WHAT IS BEING ASKED:
After locating the line with "The height and width of the screenshot is (1456, 819)." in the records below, print it and every line after it exactly.

INFORMATION GIVEN:
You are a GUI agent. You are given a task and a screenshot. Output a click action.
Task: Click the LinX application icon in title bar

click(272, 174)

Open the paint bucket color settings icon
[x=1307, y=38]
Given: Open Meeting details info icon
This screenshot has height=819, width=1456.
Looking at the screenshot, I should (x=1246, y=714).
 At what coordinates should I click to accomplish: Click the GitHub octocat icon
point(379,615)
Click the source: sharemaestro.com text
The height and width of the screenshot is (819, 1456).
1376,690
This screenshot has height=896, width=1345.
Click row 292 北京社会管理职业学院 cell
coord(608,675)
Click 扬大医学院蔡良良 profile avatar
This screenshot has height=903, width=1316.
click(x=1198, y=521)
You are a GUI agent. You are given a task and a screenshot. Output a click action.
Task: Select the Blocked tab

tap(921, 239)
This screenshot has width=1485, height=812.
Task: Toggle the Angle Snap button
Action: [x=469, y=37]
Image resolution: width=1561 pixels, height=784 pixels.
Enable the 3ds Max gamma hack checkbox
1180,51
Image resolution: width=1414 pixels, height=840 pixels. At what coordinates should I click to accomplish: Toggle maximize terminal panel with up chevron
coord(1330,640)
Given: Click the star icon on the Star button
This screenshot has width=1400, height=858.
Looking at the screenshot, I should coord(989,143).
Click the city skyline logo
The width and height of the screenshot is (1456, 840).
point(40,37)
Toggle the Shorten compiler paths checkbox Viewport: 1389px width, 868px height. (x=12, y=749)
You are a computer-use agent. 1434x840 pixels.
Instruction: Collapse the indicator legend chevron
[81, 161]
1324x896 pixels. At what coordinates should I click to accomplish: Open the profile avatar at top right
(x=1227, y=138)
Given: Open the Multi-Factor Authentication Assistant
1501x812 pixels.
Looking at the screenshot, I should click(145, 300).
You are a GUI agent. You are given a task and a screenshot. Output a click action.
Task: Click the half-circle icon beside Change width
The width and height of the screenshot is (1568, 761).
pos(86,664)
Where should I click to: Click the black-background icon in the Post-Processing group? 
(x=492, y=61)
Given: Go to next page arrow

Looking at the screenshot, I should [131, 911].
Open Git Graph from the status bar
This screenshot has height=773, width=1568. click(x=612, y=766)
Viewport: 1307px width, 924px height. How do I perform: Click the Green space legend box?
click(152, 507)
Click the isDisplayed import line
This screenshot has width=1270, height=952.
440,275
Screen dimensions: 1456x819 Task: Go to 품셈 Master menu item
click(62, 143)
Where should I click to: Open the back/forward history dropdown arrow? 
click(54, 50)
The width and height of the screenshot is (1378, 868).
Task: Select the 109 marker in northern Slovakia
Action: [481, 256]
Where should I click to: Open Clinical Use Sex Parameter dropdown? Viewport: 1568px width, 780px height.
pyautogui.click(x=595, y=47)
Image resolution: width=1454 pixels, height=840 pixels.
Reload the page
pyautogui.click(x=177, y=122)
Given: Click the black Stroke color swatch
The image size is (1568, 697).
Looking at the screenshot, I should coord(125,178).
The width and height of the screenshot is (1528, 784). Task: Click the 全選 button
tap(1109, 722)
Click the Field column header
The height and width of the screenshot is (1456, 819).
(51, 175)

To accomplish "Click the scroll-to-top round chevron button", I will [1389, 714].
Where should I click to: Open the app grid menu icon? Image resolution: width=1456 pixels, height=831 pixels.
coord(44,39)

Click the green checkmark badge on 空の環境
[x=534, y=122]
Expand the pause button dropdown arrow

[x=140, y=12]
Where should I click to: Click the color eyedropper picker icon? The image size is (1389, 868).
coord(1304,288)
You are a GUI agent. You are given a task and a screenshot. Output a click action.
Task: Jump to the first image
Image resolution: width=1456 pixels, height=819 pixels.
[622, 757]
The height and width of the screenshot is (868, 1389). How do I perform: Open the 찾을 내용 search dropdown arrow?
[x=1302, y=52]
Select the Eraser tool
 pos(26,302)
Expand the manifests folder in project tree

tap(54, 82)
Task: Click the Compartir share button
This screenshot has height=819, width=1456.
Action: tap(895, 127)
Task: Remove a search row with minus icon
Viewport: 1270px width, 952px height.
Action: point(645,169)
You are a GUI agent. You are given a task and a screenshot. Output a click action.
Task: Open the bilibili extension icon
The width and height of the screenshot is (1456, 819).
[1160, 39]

SOLUTION TO THIS EXERCISE:
The height and width of the screenshot is (1456, 819).
(51, 175)

To accomplish "Click the scroll-to-top round chevron button", I will [1389, 714].
Where should I click to: Open the app grid menu icon? Image resolution: width=1456 pixels, height=831 pixels.
coord(44,39)

Click the green checkmark badge on 空の環境
[x=534, y=122]
Expand the pause button dropdown arrow

[x=140, y=12]
Where should I click to: Click the color eyedropper picker icon? The image size is (1389, 868).
coord(1304,288)
You are a GUI agent. You are given a task and a screenshot. Output a click action.
Task: Jump to the first image
Image resolution: width=1456 pixels, height=819 pixels.
[622, 757]
The height and width of the screenshot is (868, 1389). How do I perform: Open the 찾을 내용 search dropdown arrow?
[x=1302, y=52]
Select the Eraser tool
 pos(26,302)
Expand the manifests folder in project tree

tap(54, 82)
Task: Click the Compartir share button
This screenshot has height=819, width=1456.
Action: tap(895, 127)
Task: Remove a search row with minus icon
Viewport: 1270px width, 952px height.
Action: point(645,169)
You are a GUI agent. You are given a task and a screenshot. Output a click action.
Task: Open the bilibili extension icon
The width and height of the screenshot is (1456, 819).
[1160, 39]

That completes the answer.